_THE TASK:_ Reproduce the listing starting at the line containing "You are a GUI" and ending at the end of the listing, swapping "Broadband Connected" for "Broadband Disconnected" and leaving everything else unchanged.

_RECORDS PROVIDED:_
— Start —

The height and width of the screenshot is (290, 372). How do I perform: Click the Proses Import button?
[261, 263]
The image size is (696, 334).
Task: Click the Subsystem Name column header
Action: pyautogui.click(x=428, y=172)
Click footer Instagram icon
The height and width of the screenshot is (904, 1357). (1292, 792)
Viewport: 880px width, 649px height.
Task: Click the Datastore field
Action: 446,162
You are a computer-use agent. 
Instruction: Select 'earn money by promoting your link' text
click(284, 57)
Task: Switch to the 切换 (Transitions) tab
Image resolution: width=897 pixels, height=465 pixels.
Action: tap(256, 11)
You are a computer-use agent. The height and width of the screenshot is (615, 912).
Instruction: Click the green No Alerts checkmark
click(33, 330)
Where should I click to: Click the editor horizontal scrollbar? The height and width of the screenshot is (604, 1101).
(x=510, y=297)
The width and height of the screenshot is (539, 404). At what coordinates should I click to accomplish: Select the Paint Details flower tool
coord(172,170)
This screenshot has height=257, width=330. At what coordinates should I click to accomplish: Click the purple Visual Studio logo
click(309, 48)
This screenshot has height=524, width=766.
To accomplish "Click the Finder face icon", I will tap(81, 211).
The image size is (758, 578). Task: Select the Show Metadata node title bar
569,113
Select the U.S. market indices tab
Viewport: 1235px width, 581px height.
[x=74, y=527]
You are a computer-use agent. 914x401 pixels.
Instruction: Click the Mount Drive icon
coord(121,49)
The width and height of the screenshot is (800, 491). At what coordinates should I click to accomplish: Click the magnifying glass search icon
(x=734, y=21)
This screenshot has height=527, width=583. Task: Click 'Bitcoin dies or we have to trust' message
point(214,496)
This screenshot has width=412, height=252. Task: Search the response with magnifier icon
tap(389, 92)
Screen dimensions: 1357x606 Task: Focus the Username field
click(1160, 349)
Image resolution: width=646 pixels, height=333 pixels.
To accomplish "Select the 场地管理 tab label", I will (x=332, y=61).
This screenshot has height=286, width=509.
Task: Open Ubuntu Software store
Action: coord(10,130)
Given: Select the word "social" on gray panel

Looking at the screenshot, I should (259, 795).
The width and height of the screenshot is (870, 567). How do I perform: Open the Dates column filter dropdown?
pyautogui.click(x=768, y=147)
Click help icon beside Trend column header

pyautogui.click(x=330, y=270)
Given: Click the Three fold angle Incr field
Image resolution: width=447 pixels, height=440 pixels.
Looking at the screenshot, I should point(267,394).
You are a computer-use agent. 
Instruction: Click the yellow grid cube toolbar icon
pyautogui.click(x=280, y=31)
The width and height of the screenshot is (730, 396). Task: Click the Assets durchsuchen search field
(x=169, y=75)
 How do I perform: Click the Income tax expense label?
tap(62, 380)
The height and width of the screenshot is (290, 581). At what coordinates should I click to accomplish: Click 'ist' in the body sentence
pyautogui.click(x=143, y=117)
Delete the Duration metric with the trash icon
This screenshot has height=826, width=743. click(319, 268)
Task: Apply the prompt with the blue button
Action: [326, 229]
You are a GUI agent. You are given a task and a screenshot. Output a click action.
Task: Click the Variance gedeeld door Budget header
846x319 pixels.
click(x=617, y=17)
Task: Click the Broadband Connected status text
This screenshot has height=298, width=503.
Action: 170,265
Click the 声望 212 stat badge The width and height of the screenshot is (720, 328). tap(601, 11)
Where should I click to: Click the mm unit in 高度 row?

— End —

_CORRECT OUTPUT:_
You are a GUI agent. You are given a task and a screenshot. Output a click action.
Task: Click the Variance gedeeld door Budget header
846x319 pixels.
click(x=617, y=17)
Task: Click the Broadband Disconnected status text
This screenshot has height=298, width=503.
Action: 170,265
Click the 声望 212 stat badge The width and height of the screenshot is (720, 328). tap(601, 11)
Where should I click to: Click the mm unit in 高度 row?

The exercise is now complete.